A bit about whilst street luge is not an Olympic sport, ice luge is. And it’s similar.
How. Street luge is an extreme sport, making it appear suitable for the Olympics. It is not an Olympic sport, however!
Why? Because of the sheer level of danger!
Before anyone can start street luging, they should find a location where (ideally) it’s legal. This is because, in many places, street luge is illegal.
The boards get going so fast, they break the speed limit (which applies to any vehicle, motorized or not).
What’s more, street luging in public leaves you and those around you open to even greater risk. This includes traffic, uneven street surfaces, and obstacles.
A street luge course is not only much more legal, but it’s also safer.
What’s more, you may find like-minded street lugers to race. Just make sure that you wear the proper gear.
All that you do is suit up, situate yourself on your specialized luge board properly, and start down a hill (the momentum will do the rest).
Once you’ve got some experience street luging, you can reach speeds of 80 MPH or greater!
Due to its high speeds and extreme nature, you might have cause to wonder, is street luge an Olympic sport? Street luge is, in fact, quite similar to ice luge (a beloved Winter Olympics sport), but it is not an Olympic sport itself.
Why? Simple: because it involves so much risk. At 80 MPH or more, a crash can have a devastating effect. Racing suits can only do so much, and luge boards themselves have little protection to offer.
What’s more, luge boards are notoriously difficult to steer. All of this makes the hobby extraordinarily - even for the Olympics - high-risk!
So, what is the difference between street luge, which is not an Olympic sport, and ice luge, which is? First off, ice (while still extremely solid) is not quite as unforgiving as pavement.
It’s less likely to give you road rash, and you’re more likely to slide to a stop rather than crash (although crashing does still happen in ice luge and can be brutal). What’s more, ice luge boards don’t go quite as fast.
While street luge boards can potentially reach and even exceed 100 MPH, ice luge tends to taper off at around 90 MPH. Finally, ice luge can only really be accomplished on a course - unless you happen to live next to a very snowy, icy hill and carve a course out yourself.
This means that everything is already plotted out, and the course is smooth and clear. All of this makes ice luging, compared to street luging, a fair bit safer!
So, street luge is not an Olympic sport, but is it an extreme sport? In the sense that it is extreme, and that you can compete with other racers, sure. In the sense that there are other racers, no is your answer.
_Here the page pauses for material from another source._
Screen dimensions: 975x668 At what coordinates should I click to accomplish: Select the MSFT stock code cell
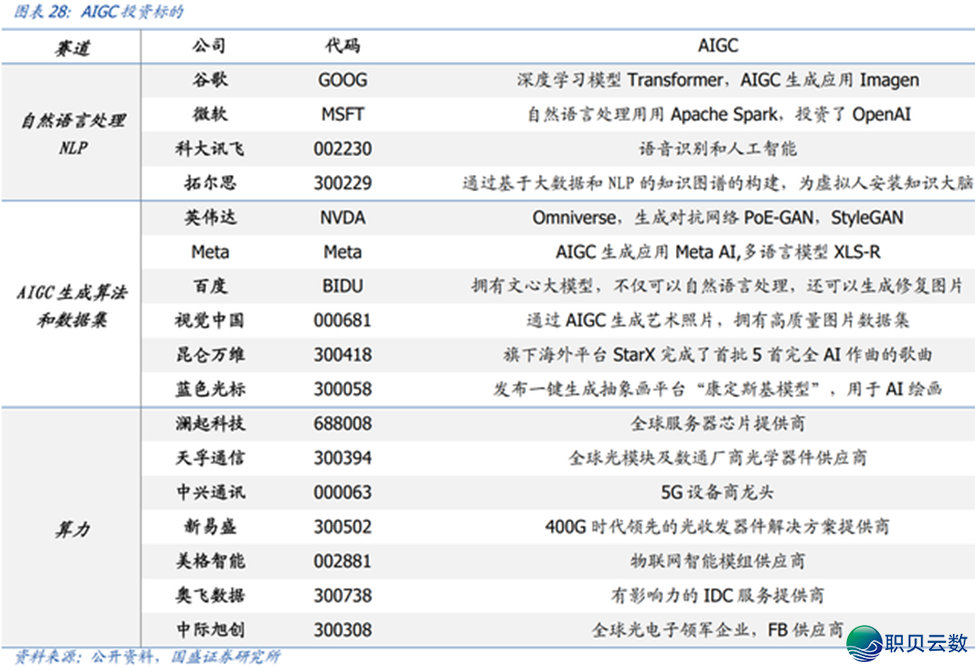tap(342, 114)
At first, street luge looked like it would become an extreme sport. The first official races were in California, in the ’80s. Unfortunately, when all was said and done, too many were injured, and too frequently (both participants in the races, and spectators).
All of this has relegated street luging to little more than a hobby.
There are still plenty of adrenaline junkies who street luge on their own or on courses unofficially, however!
If you’re interested in giving street luging a try, you’ll need to find a good spot for it. In most places, the hobby is illegal outside of a course.
That doesn’t stop some from late-night racing on the streets - just be aware of the legality. Obstacles and slippery gravel can also be an issue, whereas a course should be much smoother and safer!
If you’re interested in this extreme hobby, make sure that you’ve got the proper gear as well as know-how. It’s better to err on the side of caution, rather than obtain an injury that will slow you down and take a while to heal.
Wear a helmet and suit up, and you’ll be able to enjoy street luging with more freedom and for longer!
So, when it comes to the question, ‘is street luge an Olympic sport?’ there’s your answer! It is not an Olympic sport, due to the high degree of danger.
This being said, it still exists as an extreme hobby, which you can enjoy with a little know-how!